Probably large in part due to our most recent recession, public-private partnerships also known as P3s, have become increasingly popular as a construction method for projects. These P3s are projects that ultimately benefit the public but private companies have a significant role in the design, finance, ownership, etc. of the public good. This method has proven to often deliver projects faster and at a lower cost.
However, one of the issues that has faced P3s from the start, is whether or not performance and payment bonds should be required. For public projects, the Miller Act requires that any project greater than $150,000 be bonded. And most states have adopted ‘little Miller Acts’ with its own dollar thresholds. Bonding requirements for P3s have been debated on whether it’s required, needed, or the law.

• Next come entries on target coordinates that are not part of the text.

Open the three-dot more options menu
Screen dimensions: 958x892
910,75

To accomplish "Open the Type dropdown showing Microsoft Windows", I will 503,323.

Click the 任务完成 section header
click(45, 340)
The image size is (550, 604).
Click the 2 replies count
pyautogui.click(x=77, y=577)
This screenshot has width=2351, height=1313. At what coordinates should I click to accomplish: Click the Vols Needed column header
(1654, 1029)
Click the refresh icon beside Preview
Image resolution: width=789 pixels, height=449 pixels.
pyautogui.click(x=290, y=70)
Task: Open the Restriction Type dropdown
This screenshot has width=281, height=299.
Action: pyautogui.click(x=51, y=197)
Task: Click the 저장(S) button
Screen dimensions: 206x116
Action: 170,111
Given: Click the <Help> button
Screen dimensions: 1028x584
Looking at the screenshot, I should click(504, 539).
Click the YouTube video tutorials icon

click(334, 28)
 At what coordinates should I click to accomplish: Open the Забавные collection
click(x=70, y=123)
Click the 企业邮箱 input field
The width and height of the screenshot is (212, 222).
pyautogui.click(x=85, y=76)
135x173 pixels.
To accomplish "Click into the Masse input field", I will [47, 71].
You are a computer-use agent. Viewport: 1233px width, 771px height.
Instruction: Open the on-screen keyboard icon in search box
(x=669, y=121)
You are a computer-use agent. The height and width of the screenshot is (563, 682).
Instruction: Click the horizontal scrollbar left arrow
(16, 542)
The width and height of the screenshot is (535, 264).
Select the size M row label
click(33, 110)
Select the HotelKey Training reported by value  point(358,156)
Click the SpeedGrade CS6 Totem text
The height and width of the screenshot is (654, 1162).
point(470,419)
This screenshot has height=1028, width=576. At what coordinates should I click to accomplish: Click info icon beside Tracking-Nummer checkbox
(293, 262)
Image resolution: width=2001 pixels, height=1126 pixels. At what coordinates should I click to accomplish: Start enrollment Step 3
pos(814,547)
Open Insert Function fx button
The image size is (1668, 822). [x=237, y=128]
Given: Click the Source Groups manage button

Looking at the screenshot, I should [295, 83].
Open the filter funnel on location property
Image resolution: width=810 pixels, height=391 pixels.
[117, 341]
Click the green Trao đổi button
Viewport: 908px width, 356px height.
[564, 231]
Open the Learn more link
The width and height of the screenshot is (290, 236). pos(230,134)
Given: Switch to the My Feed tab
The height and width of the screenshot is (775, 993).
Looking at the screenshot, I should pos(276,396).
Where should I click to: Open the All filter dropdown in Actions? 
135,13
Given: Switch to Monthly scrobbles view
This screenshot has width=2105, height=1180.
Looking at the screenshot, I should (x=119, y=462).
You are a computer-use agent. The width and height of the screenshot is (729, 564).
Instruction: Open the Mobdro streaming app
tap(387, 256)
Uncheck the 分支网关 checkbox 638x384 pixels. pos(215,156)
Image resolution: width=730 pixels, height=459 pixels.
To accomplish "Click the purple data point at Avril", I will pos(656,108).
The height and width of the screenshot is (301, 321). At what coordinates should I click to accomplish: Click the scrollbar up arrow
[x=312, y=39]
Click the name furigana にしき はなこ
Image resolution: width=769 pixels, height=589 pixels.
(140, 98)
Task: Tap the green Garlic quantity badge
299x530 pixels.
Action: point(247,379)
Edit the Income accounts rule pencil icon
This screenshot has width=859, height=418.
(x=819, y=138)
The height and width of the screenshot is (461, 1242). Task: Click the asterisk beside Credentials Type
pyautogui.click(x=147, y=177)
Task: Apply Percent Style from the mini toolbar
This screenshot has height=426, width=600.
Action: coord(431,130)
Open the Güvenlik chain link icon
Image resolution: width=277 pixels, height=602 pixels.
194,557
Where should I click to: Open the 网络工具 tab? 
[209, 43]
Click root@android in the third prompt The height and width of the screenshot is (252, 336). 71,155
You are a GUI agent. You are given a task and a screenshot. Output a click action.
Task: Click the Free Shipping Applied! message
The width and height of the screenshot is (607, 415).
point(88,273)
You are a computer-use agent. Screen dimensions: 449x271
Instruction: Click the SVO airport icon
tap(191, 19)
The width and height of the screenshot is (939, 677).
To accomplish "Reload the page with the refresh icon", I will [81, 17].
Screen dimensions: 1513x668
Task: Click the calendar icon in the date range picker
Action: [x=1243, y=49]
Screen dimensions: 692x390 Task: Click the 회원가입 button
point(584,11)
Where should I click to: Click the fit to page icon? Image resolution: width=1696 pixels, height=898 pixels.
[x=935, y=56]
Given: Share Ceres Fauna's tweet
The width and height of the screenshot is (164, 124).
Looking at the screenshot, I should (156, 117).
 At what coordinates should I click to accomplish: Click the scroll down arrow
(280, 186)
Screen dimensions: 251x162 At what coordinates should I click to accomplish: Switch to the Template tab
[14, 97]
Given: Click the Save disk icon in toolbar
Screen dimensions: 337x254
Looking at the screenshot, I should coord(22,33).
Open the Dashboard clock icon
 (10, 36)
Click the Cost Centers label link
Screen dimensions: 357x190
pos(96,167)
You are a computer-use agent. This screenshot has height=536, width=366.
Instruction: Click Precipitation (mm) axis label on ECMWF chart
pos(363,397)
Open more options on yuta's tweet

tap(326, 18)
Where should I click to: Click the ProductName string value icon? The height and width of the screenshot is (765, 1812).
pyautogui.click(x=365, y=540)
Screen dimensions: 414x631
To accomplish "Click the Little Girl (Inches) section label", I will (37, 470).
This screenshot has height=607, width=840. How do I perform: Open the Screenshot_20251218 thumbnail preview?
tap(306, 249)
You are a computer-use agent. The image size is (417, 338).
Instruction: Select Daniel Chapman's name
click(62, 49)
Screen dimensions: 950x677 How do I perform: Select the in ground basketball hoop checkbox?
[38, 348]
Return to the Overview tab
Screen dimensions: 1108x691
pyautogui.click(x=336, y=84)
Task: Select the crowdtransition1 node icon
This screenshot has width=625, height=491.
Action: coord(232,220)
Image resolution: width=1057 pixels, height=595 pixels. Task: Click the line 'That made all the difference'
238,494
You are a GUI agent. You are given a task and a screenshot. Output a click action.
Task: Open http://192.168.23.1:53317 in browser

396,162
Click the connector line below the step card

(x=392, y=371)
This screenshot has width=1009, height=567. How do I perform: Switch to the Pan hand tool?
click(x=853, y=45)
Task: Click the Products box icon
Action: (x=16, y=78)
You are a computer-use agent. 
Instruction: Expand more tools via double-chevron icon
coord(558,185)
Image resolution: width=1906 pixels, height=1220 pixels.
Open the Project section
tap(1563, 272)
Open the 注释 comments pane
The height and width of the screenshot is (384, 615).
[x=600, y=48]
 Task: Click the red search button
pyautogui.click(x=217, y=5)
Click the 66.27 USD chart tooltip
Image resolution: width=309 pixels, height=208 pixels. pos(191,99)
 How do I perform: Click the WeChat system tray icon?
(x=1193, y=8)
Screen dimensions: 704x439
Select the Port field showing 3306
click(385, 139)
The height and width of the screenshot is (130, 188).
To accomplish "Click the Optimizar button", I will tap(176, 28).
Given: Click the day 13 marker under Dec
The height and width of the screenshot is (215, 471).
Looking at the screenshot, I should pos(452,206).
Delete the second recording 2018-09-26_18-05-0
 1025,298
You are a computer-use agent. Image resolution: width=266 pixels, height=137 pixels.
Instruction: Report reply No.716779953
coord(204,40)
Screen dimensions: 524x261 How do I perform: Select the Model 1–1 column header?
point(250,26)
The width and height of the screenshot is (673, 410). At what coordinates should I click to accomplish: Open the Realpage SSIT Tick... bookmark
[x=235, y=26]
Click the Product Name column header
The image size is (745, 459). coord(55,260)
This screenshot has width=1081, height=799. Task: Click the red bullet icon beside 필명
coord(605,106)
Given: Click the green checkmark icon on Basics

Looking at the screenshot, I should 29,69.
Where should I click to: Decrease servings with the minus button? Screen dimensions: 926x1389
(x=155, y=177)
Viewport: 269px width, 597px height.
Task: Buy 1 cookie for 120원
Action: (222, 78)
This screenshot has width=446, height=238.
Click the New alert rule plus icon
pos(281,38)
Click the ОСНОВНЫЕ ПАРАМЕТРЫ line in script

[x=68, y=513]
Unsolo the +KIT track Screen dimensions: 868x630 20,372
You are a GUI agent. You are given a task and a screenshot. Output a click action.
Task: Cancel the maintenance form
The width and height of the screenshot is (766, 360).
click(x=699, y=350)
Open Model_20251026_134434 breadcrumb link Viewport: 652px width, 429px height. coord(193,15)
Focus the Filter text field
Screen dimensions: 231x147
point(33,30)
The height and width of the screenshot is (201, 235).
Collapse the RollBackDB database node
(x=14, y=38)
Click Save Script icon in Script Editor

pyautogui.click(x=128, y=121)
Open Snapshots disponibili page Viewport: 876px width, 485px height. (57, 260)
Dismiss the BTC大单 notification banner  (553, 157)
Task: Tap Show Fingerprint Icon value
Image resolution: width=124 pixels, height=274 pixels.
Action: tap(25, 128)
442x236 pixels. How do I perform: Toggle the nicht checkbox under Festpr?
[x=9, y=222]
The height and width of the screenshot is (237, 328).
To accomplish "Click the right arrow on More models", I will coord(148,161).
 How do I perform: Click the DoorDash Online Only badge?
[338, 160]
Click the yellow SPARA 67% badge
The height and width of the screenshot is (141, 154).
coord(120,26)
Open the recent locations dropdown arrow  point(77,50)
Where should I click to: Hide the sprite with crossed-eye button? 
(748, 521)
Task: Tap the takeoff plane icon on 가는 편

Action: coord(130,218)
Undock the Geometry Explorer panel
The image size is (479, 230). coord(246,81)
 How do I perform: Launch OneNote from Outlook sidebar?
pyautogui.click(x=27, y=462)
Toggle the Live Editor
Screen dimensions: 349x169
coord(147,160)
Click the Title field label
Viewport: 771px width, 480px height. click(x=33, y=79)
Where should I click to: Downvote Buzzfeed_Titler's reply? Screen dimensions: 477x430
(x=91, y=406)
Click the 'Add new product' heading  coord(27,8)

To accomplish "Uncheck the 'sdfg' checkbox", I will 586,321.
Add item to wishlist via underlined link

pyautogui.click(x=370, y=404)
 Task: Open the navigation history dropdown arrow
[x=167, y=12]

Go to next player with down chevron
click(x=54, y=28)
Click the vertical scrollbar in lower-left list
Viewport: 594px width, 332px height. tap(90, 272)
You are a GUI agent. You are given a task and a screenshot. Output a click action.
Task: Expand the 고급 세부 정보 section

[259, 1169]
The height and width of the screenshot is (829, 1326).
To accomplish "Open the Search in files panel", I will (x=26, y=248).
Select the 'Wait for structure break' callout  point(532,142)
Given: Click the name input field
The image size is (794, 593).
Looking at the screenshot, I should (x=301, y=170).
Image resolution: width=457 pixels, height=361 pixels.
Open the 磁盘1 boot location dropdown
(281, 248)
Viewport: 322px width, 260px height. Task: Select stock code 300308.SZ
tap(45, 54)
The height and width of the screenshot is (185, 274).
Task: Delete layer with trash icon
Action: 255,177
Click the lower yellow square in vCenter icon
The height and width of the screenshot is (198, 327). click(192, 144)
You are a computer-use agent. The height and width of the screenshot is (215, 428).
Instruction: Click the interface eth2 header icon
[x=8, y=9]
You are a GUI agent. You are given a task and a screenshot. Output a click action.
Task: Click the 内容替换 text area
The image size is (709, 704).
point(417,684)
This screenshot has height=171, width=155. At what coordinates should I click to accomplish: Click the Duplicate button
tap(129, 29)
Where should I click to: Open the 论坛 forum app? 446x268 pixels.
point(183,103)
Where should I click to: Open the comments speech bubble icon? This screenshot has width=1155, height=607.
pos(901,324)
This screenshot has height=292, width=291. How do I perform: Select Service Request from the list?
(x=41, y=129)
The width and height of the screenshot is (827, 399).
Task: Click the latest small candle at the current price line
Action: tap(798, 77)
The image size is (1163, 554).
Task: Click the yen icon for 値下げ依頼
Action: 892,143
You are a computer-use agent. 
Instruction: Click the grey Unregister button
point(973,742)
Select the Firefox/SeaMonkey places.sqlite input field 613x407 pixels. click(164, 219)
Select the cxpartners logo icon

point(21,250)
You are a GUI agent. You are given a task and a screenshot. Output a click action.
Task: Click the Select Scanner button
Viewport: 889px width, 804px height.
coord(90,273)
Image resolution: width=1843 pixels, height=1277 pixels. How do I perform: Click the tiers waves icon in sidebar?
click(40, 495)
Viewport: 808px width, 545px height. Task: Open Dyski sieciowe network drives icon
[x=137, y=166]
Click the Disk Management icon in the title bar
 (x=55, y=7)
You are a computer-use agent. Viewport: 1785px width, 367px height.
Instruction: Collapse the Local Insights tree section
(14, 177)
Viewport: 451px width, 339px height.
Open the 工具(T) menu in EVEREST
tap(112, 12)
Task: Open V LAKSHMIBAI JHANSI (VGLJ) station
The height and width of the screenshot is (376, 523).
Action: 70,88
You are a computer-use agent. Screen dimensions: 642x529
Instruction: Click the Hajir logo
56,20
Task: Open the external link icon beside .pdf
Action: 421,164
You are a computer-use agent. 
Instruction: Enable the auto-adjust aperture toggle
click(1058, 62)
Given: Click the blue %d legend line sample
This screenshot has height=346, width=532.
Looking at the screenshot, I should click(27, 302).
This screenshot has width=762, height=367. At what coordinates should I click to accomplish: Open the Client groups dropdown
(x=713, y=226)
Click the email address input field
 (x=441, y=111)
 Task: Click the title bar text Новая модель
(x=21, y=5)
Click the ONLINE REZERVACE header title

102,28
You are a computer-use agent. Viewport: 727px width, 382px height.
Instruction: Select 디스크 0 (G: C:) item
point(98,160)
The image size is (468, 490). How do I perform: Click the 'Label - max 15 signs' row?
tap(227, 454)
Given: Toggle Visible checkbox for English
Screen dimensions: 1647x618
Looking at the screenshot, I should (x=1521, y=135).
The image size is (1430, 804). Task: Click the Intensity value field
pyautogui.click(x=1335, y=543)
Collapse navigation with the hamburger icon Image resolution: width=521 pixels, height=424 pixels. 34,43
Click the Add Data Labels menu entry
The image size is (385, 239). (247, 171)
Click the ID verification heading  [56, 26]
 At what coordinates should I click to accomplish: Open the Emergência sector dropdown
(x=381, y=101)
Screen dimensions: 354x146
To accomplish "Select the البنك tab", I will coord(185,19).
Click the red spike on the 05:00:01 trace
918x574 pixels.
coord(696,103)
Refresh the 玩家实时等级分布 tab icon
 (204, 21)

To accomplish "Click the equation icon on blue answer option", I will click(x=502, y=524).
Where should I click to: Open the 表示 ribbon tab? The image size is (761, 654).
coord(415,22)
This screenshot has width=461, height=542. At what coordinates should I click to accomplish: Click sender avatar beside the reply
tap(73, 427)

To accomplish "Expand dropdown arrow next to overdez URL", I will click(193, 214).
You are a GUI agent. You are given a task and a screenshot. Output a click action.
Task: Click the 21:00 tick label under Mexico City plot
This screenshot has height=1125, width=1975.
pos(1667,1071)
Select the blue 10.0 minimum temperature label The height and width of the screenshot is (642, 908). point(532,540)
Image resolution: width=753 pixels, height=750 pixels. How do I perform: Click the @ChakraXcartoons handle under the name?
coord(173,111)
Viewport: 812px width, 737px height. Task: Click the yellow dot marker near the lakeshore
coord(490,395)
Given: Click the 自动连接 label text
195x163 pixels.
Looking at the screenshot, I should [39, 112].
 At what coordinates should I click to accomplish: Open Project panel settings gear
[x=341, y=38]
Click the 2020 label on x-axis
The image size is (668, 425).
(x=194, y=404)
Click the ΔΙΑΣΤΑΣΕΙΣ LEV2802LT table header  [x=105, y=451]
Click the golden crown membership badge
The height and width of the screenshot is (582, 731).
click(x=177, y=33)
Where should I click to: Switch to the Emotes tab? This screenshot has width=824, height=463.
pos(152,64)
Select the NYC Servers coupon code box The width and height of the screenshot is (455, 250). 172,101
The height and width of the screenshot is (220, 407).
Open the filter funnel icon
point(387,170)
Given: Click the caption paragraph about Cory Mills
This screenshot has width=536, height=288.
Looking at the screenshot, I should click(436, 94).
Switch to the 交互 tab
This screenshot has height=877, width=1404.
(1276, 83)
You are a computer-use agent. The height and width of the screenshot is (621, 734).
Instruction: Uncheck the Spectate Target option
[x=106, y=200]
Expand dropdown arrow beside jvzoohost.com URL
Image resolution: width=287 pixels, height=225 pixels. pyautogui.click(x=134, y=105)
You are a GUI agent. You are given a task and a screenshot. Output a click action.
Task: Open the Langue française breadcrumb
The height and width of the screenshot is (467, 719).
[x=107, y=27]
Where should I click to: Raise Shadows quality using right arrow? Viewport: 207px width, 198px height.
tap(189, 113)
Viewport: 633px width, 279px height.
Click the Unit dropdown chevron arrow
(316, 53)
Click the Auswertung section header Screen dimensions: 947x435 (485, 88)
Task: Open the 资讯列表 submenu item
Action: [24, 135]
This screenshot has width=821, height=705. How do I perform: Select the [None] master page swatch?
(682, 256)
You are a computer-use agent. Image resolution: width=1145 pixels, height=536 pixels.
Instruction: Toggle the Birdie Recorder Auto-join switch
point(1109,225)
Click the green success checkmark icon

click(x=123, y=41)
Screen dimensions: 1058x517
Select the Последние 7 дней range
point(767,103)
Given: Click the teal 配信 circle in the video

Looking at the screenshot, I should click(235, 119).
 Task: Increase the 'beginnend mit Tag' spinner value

The argument in favor of bonding P3s is that if the end product is for the benefit of the public, shouldn’t the public agency have some control over the contractor building the project. Further, the payment bond on a public project protects the GC’s suppliers and subcontractors should they not be paid what they are owed. The recourse is filing a claim against the payment bond. If the project is for a public good and there is no payment bond in place, can the supplier or subcontractor place a lien against the property? The answer is murky and would differ from person to person.
The argument against bonding P3s is that the private owner financing feels like it should be able to determine whether or not a bond is required.
As it stands today, it looks as though the bonding of P3s varies from state to state, agency to agency, and even job to job. Many public agencies are enacting legislation to address the bonding requirements for P3s. The cost of a bond relative to the protection it gives is minimal. It’s my belief that most P3s will adopt bonding the project as commonplace, regardless of the public agency’s statute.